I'm writing a PIN tool where I want to see speculatively executed instructions that were eventually squashed.
I.e. if a branch direction was predicted, some instructions were executed speculatively, the branch direction was resolved and the prediction was shown to be incorrect, the instructions that were executed would then be squashed and the register file would be restored.
I assume that RTN_AddInstrumentFunction only adds an instrument function to instructions that were retired (i.e. non-speculative or speculative and shown to be correct). Is there a way for me to use PIN to get access to instructions that were executed speculatively but then squashed?
You can't do that with binary instrumentation tools like PIN, only with hardware performance counters.
PIN can only see instructions along the correct path of execution; it works by adding / modifying instructions in memory to run extra code.
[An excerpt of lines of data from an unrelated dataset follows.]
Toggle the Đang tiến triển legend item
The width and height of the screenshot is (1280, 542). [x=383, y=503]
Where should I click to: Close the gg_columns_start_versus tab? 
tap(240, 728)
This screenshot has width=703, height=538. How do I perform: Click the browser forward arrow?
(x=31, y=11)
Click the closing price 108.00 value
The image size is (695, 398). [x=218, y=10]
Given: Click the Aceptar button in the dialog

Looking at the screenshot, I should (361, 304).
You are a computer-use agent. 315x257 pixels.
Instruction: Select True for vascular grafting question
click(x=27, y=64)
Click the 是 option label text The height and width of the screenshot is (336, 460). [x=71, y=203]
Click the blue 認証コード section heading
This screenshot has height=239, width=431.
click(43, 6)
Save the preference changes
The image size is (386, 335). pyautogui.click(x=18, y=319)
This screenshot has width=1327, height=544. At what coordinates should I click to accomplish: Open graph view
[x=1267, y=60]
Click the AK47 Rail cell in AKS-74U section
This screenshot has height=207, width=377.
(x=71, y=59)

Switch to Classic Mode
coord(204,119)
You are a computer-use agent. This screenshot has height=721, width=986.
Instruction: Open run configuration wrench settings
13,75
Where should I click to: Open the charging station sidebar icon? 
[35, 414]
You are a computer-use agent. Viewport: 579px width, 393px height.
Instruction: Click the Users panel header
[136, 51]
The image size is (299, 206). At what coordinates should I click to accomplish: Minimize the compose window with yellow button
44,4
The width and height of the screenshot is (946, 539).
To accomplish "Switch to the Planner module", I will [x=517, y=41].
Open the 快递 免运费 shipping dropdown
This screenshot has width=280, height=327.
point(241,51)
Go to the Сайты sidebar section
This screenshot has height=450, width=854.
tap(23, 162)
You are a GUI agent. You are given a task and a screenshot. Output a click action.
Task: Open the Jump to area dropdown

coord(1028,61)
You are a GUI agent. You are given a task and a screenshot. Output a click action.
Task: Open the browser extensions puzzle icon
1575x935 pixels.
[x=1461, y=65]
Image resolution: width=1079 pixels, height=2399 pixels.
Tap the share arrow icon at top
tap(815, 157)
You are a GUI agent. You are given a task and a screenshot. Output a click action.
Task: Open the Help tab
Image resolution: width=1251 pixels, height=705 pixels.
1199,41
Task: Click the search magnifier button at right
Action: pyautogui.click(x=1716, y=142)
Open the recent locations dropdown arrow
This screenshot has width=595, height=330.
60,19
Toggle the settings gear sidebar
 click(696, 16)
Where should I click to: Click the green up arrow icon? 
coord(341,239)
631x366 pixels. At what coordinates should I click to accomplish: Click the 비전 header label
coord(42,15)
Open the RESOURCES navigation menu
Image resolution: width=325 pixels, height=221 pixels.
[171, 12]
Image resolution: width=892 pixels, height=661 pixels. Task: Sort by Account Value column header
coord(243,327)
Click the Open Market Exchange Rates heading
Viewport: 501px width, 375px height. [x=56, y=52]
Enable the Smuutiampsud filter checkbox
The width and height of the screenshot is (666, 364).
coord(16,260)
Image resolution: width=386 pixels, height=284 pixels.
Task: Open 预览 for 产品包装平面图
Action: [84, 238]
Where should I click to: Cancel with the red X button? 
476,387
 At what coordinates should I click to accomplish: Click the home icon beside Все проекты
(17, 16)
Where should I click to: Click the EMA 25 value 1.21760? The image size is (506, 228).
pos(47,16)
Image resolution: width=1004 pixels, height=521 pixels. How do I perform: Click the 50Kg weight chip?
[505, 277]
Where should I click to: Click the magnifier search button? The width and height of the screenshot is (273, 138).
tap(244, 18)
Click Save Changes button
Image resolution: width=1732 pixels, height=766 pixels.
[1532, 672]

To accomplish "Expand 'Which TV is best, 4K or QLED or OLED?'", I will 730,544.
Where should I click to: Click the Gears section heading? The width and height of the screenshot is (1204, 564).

But this new code is still just x86 machine code that the CPU has to execute, giving the illusion of running each instruction one at a time, in program order.
Mis-speculated instructions have no architectural effect so only stuff with special access to the micro-architectural state (like performance counters) can tell you anything about them.
There are perf counters for mispredicts, like perf stat -e branch-misses to count number of branches that were mis-predicted.
Number of bad uops issued by the front-end in the shadow of a mis-speculation that have to be cancelled can be derived (on Skylake and probably other Intel) from
uops_issued.any - uops_retired.retire_slots. Both count fused-domain uops and match each other ~exactly when there's no mis-speculation of any kind (branches, memory-order mis-speculation pipelien nukes, or whatever else).